INSTRUCTIONS:
(A) What earlier book by Mr Lewis does the reviewer of The Big Short say they read years ago?
(B) Reproduce the book review word for word, starting at "Years ago, I" and continuing up to and including "it, 'shorting' the market.".

--- SOURCE ---

I purchased this book shortly after a conversation with one of my siblings, in which they bought up the question of the culpability of the rating agencies in the 2008 financial crisis. This was an aspect I hadn't previously considered, and I felt I ought to get more informed about one of the defining moments of the new century.

Years ago, I read Mr Lewis' "Liar's Poker", an expose on the crazy world of 1980s finance. Mr Lewis said that, when writing it, he thought he as documenting the end of the 80s, but of course, the 80s didn't end. The 80s still haven't ended, but their death-knell may have been rung in 2008, when the western financial miracle run by 'masters of the universe' was exposed as a giant Ponzi scheme run by crooks and morons. Mr Lewis' latest book, 'The Big Short' narrates the events that led to the collapse of the world's financial system, as seen through the eyes of the people who were betting against it, 'shorting' the market.

It's a gripping read, one of a number of non-fiction works I've read recently that frankly are more exciting and have better 'narrative pull' than much of the fiction that I come across these days. If this book has a failing, (apart from the frankly odd Penguin UK cover) it's perhaps that it's just a little lacking in details of what a Collateralized Debt Obligation or a Credit Default Swap, really is. It must be tough to get the balance right between drama and technical detail in a story where the white-knuckle action consists of watching numbers and charts on Bloomberg terminals roll over and plunge into a death spiral. 'The Big Short' is one of those non-fiction works where much of the drama is seen through the eyes of the players in the game. Even if you don't understand the topic, you feel the alarm or excitement they feel. Mr Lewis finds dramatic scenes that are essentially storyboards for Hollywood, for instance the one near the end, where one of the mavericks who shorted the market is finally given a platform to speak, where he predicts the collapse of the financial system, while, unknown to him, his audience are watching that prediction come true in real time on their blackberry smartphones.

--- PROVIDED DATA ---

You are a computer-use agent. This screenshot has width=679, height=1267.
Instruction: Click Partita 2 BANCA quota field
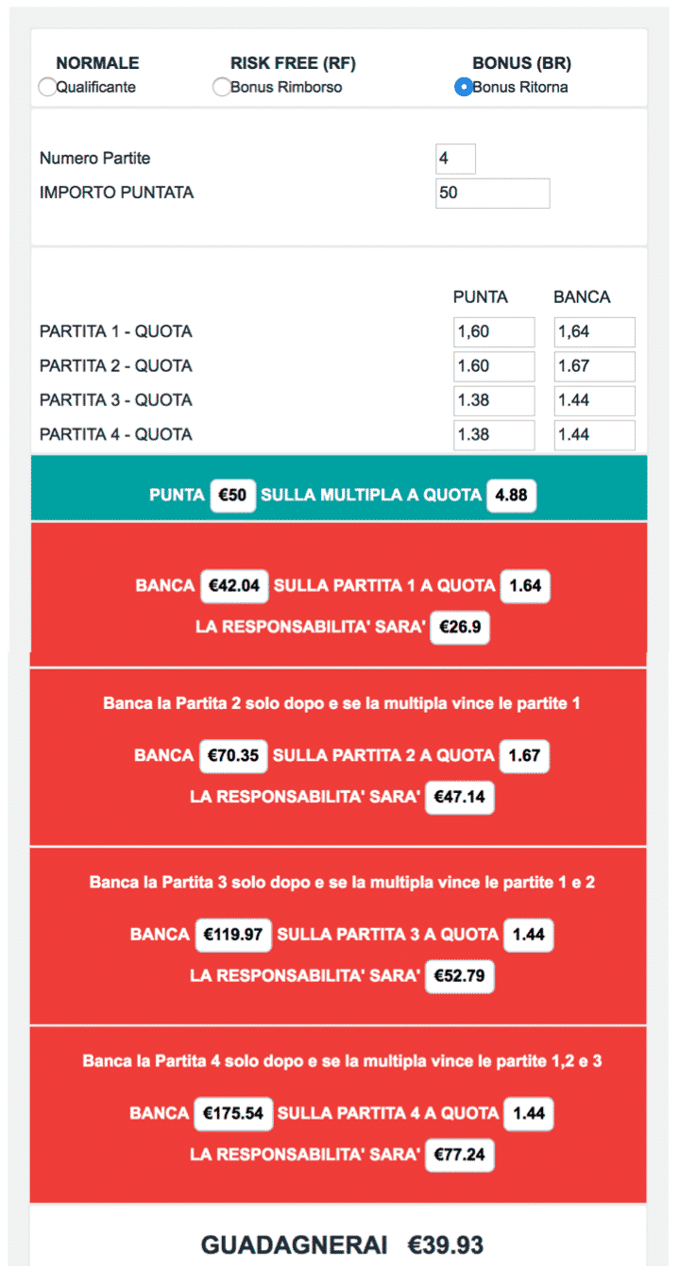click(x=594, y=366)

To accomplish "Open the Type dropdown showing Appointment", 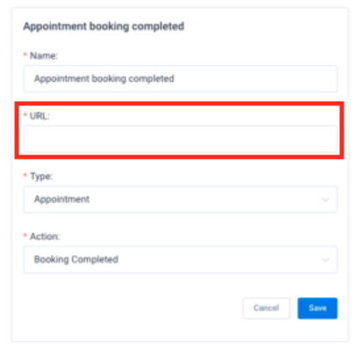I will 180,199.
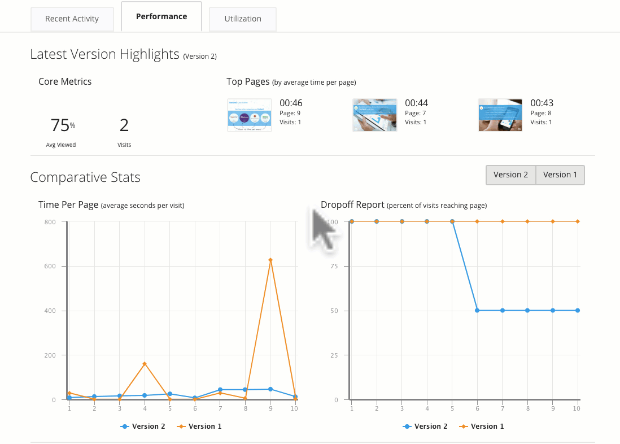Screen dimensions: 620x444
Task: Switch to the Recent Activity tab
Action: [72, 19]
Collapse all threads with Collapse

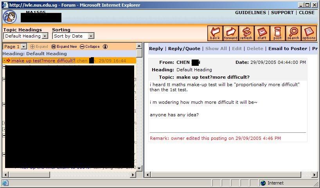coord(90,47)
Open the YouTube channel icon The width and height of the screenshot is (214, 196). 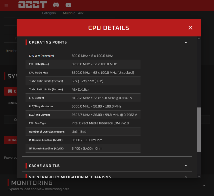click(68, 5)
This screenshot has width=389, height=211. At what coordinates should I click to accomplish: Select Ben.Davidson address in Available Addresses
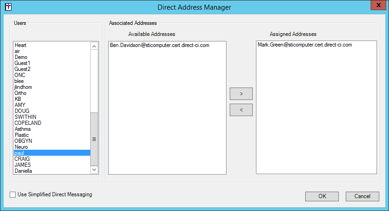coord(159,46)
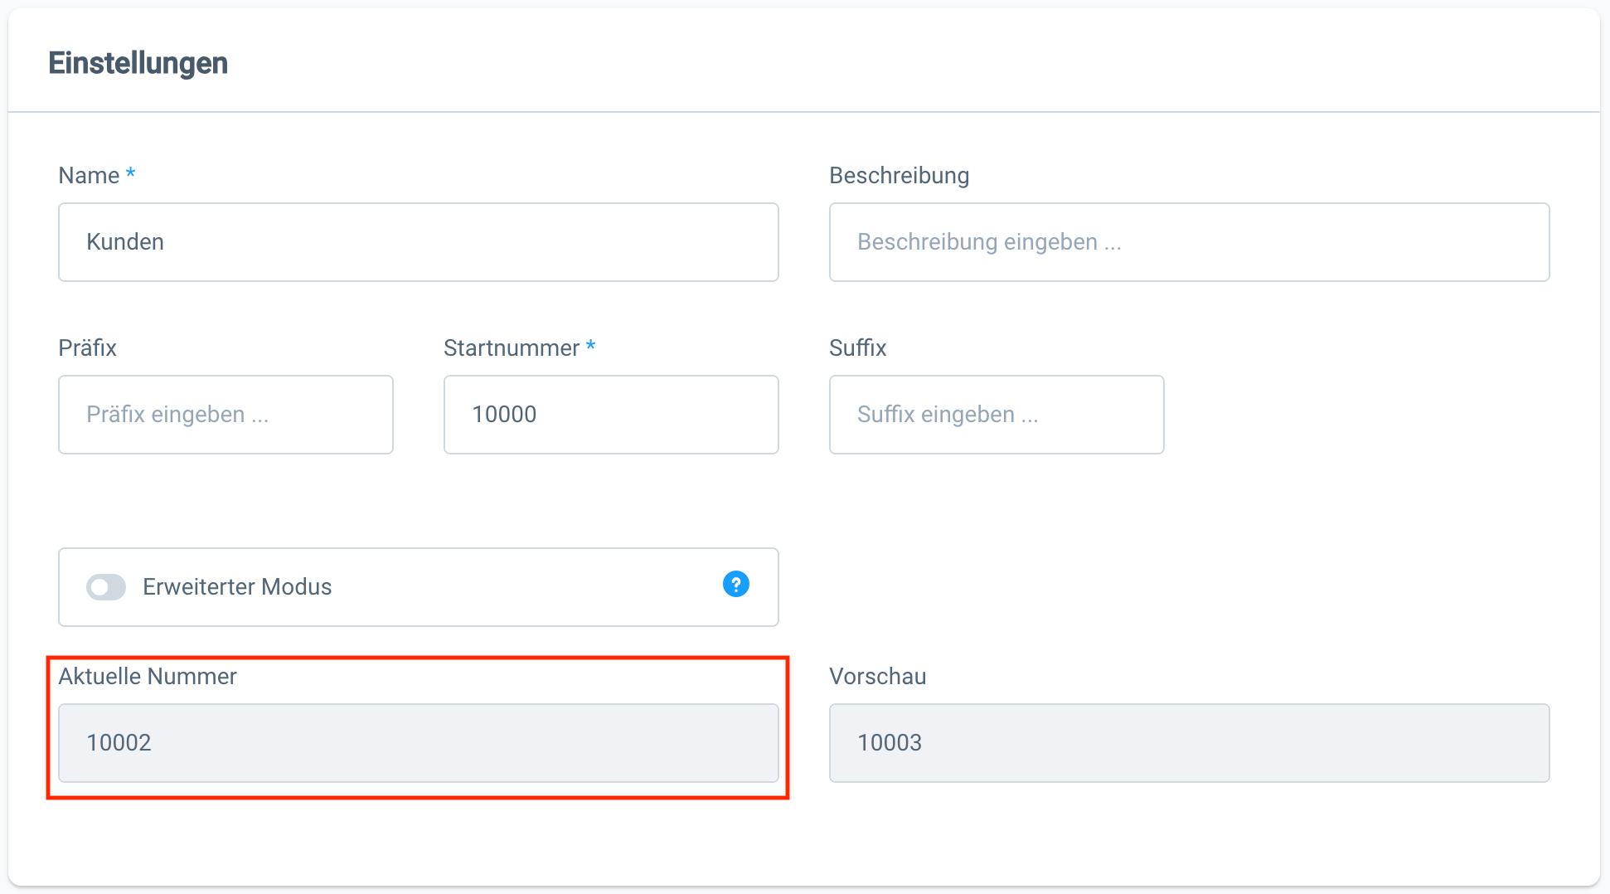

---

ANSWERS TO EACH TASK:
(A) "Liar's Poker."

(B)
Years ago, I read Mr Lewis' "Liar's Poker", an expose on the crazy world of 1980s finance. Mr Lewis said that, when writing it, he thought he as documenting the end of the 80s, but of course, the 80s didn't end. The 80s still haven't ended, but their death-knell may have been rung in 2008, when the western financial miracle run by 'masters of the universe' was exposed as a giant Ponzi scheme run by crooks and morons. Mr Lewis' latest book, 'The Big Short' narrates the events that led to the collapse of the world's financial system, as seen through the eyes of the people who were betting against it, 'shorting' the market.